The environment consists of a frontend pod, a payment API pod, and a database pod. Something is broken. You need to follow the incident response framework: detect, triage, diagnose, mitigate, resolve, and write a postmortem. The setup script will deploy a broken application stack, and your job is to work through the incident lifecycle systematically.

Objectives¶

Triage: identify which component is failing (check pod status, logs, events)
Diagnose: determine the root cause from evidence (not guessing)
Mitigate: apply a temporary fix to restore service (within 15 minutes)
Verify: confirm the error rate has dropped (all pods healthy)
Timeline: write an incident timeline to /tmp/lab-incident/timeline.txt
Postmortem: write a postmortem to /tmp/lab-incident/postmortem.txt

Setup¶

./setup.sh

Deploys a broken application stack in namespace lab-incident.

Hints¶

Hint 1: Triage steps

Start with `kubectl get pods -n lab-incident` to see status, then `kubectl describe pod -n lab-incident` for events, and `kubectl logs -n lab-incident` for application output.

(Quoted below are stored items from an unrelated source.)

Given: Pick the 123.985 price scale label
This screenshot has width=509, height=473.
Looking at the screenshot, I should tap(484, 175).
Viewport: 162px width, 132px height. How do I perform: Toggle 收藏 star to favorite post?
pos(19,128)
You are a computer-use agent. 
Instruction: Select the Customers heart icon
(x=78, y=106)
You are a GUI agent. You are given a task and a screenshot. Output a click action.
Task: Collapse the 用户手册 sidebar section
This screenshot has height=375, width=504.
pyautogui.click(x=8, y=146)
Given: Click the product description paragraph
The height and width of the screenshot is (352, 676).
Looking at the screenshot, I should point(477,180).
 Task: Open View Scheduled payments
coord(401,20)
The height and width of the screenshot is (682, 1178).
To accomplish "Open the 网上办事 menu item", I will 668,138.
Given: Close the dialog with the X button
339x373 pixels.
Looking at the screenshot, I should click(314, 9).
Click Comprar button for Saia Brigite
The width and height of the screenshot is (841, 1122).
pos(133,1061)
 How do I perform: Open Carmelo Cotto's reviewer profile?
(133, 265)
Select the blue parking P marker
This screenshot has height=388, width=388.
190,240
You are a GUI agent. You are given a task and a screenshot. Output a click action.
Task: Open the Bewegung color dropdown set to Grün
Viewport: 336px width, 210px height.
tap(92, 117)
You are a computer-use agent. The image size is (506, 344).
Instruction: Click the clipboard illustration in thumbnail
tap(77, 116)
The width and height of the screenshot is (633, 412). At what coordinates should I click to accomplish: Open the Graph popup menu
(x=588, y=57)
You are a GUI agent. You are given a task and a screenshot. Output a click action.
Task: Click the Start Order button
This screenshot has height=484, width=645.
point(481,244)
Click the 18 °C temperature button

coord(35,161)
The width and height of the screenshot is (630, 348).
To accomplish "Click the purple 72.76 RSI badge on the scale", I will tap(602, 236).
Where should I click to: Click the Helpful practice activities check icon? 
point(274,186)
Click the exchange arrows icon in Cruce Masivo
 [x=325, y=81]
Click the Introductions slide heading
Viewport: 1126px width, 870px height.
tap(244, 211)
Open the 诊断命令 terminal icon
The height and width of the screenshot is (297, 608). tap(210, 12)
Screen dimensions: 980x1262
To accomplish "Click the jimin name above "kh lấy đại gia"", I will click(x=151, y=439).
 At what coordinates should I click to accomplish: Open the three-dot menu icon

Hint 2: Common K8s failures

Check for: CrashLoopBackOff, ImagePullBackOff, OOMKilled, failed probes, missing ConfigMaps/Secrets, resource exhaustion, and wrong environment variables.

Hint 3: Timeline format

14:00 - P1 alert fired: payment failure rate > 50%
14:02 - Incident commander assigned (you)
14:05 - Triage: identified payment-api pod in CrashLoopBackOff
14:08 - Diagnosis: ...

Hint 4: Postmortem structure

Include: Title, Date, Duration, Impact, Root Cause, Timeline, Action Items. Focus on systemic improvements, not blame.

Hint 5: Quick mitigation

If a pod is crash-looping, check if the issue is configuration (fixable via kubectl edit or patch) or code (might need a rollback to a working image).

Grading¶

./grade.sh

Solution¶

See the solution/ directory for the incident walkthrough.